One of the most common problems that we treat is foot deformity. The techniques we use allow us to address the mildest to the most complicated foot deformities in children and adults. We herein highlight some information regarding the most common foot problems that we treat at the RIAO. This list is by no means complete or representative of our experience. Foot deformity is one of the most common problems we treat, and the variety of foot deformities we see comprises a very broad spectrum.
Our Center has extensive experience in the initial treatment of clubfoot in infants and in the late reconstruction of previously untreated and residual or recurrent clubfoot deformity. Dr. John E. Herzenberg is an internationally recognized expert in the nonsurgical method of treatment of clubfoot using the Ponseti technique. Using this gentle manipulative approach, he is able to avoid extensive open surgery in 95% of babies with clubfoot. We also have extensive experience with traditional clubfoot surgery, including the use of the Ilizarov method for the correction of even the most severe, resistant, and recurrent cases of clubfoot.
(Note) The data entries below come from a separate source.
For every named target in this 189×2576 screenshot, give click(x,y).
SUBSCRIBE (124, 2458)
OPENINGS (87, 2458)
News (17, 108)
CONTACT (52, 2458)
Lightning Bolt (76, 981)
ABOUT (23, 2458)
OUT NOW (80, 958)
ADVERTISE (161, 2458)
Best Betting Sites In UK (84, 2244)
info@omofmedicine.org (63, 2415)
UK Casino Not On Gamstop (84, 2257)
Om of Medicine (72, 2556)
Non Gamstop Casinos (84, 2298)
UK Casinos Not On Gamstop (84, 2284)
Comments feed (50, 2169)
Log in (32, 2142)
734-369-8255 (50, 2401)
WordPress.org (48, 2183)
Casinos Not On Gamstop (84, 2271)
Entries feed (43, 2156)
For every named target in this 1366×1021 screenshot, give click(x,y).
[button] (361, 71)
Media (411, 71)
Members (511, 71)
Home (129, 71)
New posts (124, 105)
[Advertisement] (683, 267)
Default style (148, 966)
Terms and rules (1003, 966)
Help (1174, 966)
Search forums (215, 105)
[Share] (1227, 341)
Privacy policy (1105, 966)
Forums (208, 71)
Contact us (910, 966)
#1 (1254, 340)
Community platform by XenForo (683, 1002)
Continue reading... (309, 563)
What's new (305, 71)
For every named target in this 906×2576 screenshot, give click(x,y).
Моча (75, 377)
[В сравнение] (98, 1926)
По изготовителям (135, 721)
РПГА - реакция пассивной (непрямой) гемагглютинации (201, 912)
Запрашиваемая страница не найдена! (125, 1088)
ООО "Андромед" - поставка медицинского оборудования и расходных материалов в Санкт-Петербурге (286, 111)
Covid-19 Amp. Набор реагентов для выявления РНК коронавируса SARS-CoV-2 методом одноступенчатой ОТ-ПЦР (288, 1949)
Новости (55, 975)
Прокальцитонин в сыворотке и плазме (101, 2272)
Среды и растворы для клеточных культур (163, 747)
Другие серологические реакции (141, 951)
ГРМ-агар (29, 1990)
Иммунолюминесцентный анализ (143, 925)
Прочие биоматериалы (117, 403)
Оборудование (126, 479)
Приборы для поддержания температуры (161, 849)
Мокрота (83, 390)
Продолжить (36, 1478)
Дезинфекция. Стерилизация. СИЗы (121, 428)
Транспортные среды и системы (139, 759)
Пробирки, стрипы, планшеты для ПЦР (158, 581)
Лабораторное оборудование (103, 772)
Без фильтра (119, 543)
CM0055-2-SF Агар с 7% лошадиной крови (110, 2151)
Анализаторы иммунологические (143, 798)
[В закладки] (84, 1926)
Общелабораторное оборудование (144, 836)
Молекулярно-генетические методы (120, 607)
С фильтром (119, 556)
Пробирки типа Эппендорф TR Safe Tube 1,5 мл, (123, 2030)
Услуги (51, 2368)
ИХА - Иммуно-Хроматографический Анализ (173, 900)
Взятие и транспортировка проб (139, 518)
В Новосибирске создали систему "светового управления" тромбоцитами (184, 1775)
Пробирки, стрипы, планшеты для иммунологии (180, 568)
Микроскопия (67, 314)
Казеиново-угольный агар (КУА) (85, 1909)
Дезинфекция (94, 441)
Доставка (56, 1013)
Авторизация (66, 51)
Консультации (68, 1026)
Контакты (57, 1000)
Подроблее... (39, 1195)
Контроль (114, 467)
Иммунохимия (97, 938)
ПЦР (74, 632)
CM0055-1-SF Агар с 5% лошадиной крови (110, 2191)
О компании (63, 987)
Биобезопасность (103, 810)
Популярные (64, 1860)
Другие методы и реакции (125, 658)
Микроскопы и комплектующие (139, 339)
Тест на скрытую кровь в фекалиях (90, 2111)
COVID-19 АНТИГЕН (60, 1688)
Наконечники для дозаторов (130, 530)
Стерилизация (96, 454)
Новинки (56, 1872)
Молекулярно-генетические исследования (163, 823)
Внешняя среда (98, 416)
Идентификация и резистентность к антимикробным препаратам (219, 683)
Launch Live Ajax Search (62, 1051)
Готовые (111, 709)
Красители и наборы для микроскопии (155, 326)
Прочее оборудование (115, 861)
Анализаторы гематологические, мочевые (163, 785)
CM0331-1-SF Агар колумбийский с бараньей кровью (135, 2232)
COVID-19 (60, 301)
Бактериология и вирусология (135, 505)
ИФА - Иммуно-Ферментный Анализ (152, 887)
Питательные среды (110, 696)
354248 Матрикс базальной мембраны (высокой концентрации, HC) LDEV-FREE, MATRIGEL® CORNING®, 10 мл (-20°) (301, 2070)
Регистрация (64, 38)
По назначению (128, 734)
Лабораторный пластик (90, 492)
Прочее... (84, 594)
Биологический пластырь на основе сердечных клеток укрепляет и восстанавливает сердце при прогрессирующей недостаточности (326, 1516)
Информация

In some cases, this requires only application of an external fixator; in other cases, it may also require some soft tissue or bone surgery. Our recurrence rate with nonsurgical and with surgical treatment is very low. We also have successfully treated many clubfoot deformities caused by other diseases, such as radiation, tethered spinal cord, and arthrogryposis.
We have developed new methods of treating the severe stiff cavus and cavo-varus foot, which frequently occurs in association with neuromuscular conditions such as Charcot-Marie-Tooth disease and tethered spinal cord. These new methods have been successful at restoring even the most severe cavus feet to nearly normal appearance and improving their flexibility.
Short Metatarsal (Toes)
Shortening of the metatarsal bone(s) most commonly affects the fourth toe of both feet. This can be bothersome for shoe wear and is aesthetically unpleasant. It is possible to lengthen the metatarsal bone with a small external fixator. Multiple metatarsals can also be lengthened simultaneously when more than one is short.